Call it out. Realize that it’s not the only option. A script doesn’t always feel like a choice, but until we realize we’re running one, it’s unlikely we can do the hard work it takes to change it.

Rewrite the script, rewrite the outcome.

Ostracodish

The ostracod is extinct. Over millions of years, with good reasons at every step, it evolved to become the creature it was.

And when we add up all of those little steps, we end up with a creature that was no longer fit for its environment.

Organizations develop like this. So do work practices, cultural systems and “the way we do things around here.”

I’m sure there was a really good reason twenty years ago for all the steps that are now involved in the thing you do right now, but your competitor, the one who is starting from scratch, is skipping most of them.

Every day we get a new chance to begin again. And if you don’t, someone else will.

[Update! I apologize to all fans of the ostracodish. While some types are gone, it is very much not extinct. Which I’m glad about, even if the metaphor isn’t as good.]

Personal velocity

Why do bikes stay stable when you ride them (and fall down when you stop)?

A tiny reason is the gyroscopic stability of the wheels, but the real reason is the forward momentum of the rider. And we learn the first day we’re on the bike that forward motion is essential or we’re in trouble.

In our fast-moving world, it’s easy to get hooked on personal velocity. What’s in your inbox? Did someone follow you in the last ten seconds? Where’s the beep and the beep and the beep from your last post?

Perhaps we talk faster, interrupt, talk over, invent, dissect, criticize and then move on to the next thing. Boom, boom, boom.

Don’t want to fall off the bike.

But life isn’t a bike. It works fine if we take a moment and leave space for the person next to us to speak.

Are you going fast without getting anywhere?

We can get hooked on systems that want us to get hooked, on platforms that use our effort as their product, our emotions as fodder for their next milestone.

Doing something new simply because we’re worried that the old thing we were doing a minute ago isn’t fast enough is a waste. The crowd might enjoy it, but in the long run, it diminishes our contributions and our joy.

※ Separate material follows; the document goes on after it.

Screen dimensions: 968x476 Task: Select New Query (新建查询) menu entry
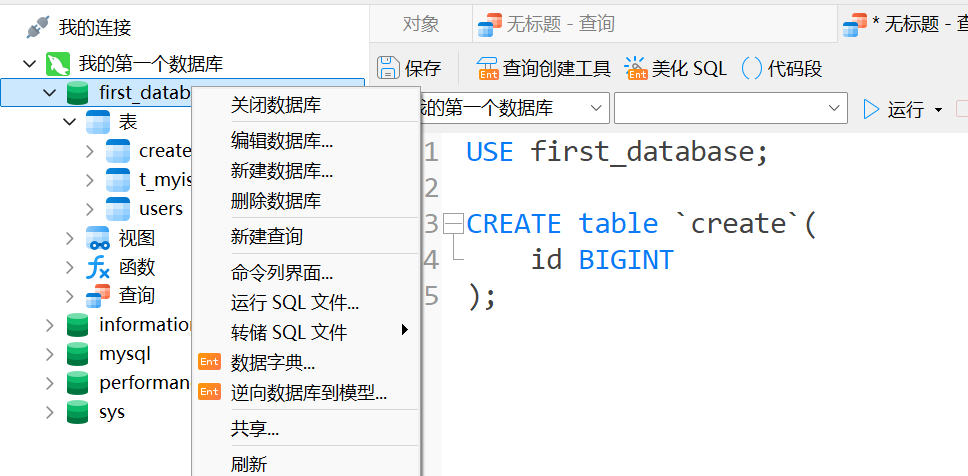(267, 237)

I could just as easily write about the person who is stuck, sitting in the back of the room, the corner of the Zoom, looking for deniability and a place to hide. That person with no velocity has ceased to contribute and might be in as much pain as the person who’s doing nothing but maintaining high personal velocity.

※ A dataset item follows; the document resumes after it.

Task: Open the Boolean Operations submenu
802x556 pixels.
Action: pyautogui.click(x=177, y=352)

Somewhere in between the two, as in most things, is the place we’d like to be.

The control/responsibility matrix

Alert readers of my last two posts have probably guessed what this one is about.

The control/responsibility matrix (click to enlarge)

People make choices about their preferences for control and for taking responsibility. When we combine those choices, we end up with a simple matrix.

In the top right is an ideal combination. Someone with control and authority who also takes responsibility when things go wrong. This creates a useful feedback loop, because they can actually do something about the problems they caused.

In the bottom right is a disaster waiting to happen. This is brittle megalomaniac, Robert Moses, the builder, who spent nearly a century paving New York while neglecting housing and other social justice issues, but never took responsibility for any of the effects of his work. People who grab control and avoid responsibility are often easily identified because they spend a lot of time whining.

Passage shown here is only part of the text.